Görev metni 1 ▸ Okunacak metinde anılan Yargıtay Hukuk Genel Kurulu kararına göre kayıp-kaçak bedeli hangi abonelerden alınamaz?

*** Okunacak metin

Yargıtay Hukuk Genel Kurulunun'nun 21/05/2014 gün, 2013/7-2454 Esas, 2014/679 Karar sayılı kararında; elektrik enerjisinin nakli esnasında meydana gelen kayıp ile kaçak kullanılan elektrik bedellerinin abonelerden tahsili yoluna gitmenin, hukuk devleti ve adalet düşünceleri ile bağdaşmayacağı; öte yandan, nihai tüketici olan abonenin; kayıp-kaçak bedeli gibi dağıtım şirketi tarafından faturalara yansıtılan; dağıtım bedeli, perakende satış hizmeti bedeli ve iletim bedelinin hangi miktarda olduğunu apaçık denetleyebilmesi ve hangi hizmetin karşılığında ne bedel ödediğini bilmesi, eş söyleyişle şeffaf bir hukuk devletinin vazgeçilmez unsurları olduğu, Enerji Piyasası Düzenleme Kurumunca kanunun verdiği genel ve soyut yetkiye dayanarak çıkarılan yönetmelik, kurul kararları ve tebliğlerinin de, Elektrik Piyasası Kanununun temel amaçları ve ilkelerinden olan, şeffaflık ve düşük maliyetli enerji temini unsurlarını taşıdığının kabulünün mümkün olmadığı,gerekçeleriyle; elektrik enerjisini kaçak kullanmayan abonelerden kayıp-kaçak bedeli alınamayacağı, diğer bir ifadeyle kayıp-kaçak bedelinin faturalara yansıtılamayacağına karar verilmiştir. Dairemizce de, anılan Genel Kurul kararındaki ilkeler benimsenerek, kayıp-kaçak bedeli yanında, sayaç okuma, perakende satış hizmeti, iletim sistemi kullanım ve dağıtım bedellerinin de dağıtım şirketleri tarafından elektrik abonelerinden alınamayacağına karar vermiştir.( 3.Hukuk Dairesi Dairesi'nin 20/10/2014 tarih, 2014/7090 Esas, 2014/13588 Karar, 03/11/2014 tarih, 2014/7083 Esas, 2014/14256 Karar sayılı kararları)

******
*** Görev malzemesi

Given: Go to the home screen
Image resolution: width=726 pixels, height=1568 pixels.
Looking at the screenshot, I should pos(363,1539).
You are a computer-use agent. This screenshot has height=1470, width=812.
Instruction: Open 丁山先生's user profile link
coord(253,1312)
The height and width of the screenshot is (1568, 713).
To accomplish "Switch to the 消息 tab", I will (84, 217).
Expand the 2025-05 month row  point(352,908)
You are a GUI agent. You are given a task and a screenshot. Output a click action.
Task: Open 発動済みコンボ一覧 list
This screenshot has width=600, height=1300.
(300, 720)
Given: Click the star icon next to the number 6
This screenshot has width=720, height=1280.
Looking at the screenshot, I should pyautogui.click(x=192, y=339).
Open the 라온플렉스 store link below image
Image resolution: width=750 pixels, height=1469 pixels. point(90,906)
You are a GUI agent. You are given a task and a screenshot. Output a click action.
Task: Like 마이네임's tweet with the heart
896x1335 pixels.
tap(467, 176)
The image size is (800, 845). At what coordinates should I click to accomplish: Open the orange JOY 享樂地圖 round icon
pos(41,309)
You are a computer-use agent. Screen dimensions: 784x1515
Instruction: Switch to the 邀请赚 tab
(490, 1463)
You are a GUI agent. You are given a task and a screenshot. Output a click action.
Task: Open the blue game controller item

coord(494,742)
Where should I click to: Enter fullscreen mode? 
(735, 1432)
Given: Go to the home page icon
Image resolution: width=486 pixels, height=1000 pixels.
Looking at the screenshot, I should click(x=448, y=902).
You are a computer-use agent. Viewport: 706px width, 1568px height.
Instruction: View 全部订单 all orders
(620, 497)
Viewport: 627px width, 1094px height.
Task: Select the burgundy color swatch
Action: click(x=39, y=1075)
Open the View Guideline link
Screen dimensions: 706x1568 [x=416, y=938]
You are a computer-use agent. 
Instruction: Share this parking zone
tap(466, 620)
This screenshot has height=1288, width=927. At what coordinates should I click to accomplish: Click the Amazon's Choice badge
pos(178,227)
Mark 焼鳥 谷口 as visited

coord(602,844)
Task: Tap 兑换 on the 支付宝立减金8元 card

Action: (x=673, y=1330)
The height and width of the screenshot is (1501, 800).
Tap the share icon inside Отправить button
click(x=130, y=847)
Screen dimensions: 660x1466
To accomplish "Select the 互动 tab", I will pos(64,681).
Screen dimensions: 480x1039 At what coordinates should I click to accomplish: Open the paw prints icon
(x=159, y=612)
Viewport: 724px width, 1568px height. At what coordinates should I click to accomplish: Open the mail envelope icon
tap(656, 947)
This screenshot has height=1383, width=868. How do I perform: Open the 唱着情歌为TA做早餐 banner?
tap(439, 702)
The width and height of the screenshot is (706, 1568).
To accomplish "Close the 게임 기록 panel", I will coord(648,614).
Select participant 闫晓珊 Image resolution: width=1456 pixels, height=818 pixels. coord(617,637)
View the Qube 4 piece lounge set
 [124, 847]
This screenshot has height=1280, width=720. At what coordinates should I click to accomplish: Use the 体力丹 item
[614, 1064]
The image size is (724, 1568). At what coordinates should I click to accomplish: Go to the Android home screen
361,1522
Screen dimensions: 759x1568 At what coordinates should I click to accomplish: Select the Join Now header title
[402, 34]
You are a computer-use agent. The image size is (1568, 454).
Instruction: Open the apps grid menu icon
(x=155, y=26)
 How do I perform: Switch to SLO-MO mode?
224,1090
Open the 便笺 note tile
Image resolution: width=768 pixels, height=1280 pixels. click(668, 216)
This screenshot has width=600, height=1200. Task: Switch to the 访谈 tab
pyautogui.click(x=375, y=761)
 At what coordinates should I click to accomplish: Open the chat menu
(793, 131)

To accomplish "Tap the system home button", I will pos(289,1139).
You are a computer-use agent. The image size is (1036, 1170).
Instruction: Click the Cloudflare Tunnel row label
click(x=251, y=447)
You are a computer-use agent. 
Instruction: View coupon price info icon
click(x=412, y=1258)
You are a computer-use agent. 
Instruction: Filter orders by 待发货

******

Görev metni 2 ▸ Kayıtlarda "The height and width of the screenshot is (1501, 800)." ifadesini içeren satırdan başlayıp "tap(439, 702)" ifadesini içeren satırla biten kısmı, "envelope" yerine "letter" koyarak yeniden yazın. Yalnızca bu satırları verin ve başka hiçbir şeyi değiştirmeyin.

Alıştırma çıktısı 1 ▸ Elektrik enerjisini kaçak kullanmayan abonelerden alınamaz.

Alıştırma çıktısı 2 ▸
The height and width of the screenshot is (1501, 800).
Tap the share icon inside Отправить button
click(x=130, y=847)
Screen dimensions: 660x1466
To accomplish "Select the 互动 tab", I will pos(64,681).
Screen dimensions: 480x1039 At what coordinates should I click to accomplish: Open the paw prints icon
(x=159, y=612)
Viewport: 724px width, 1568px height. At what coordinates should I click to accomplish: Open the mail letter icon
tap(656, 947)
This screenshot has height=1383, width=868. How do I perform: Open the 唱着情歌为TA做早餐 banner?
tap(439, 702)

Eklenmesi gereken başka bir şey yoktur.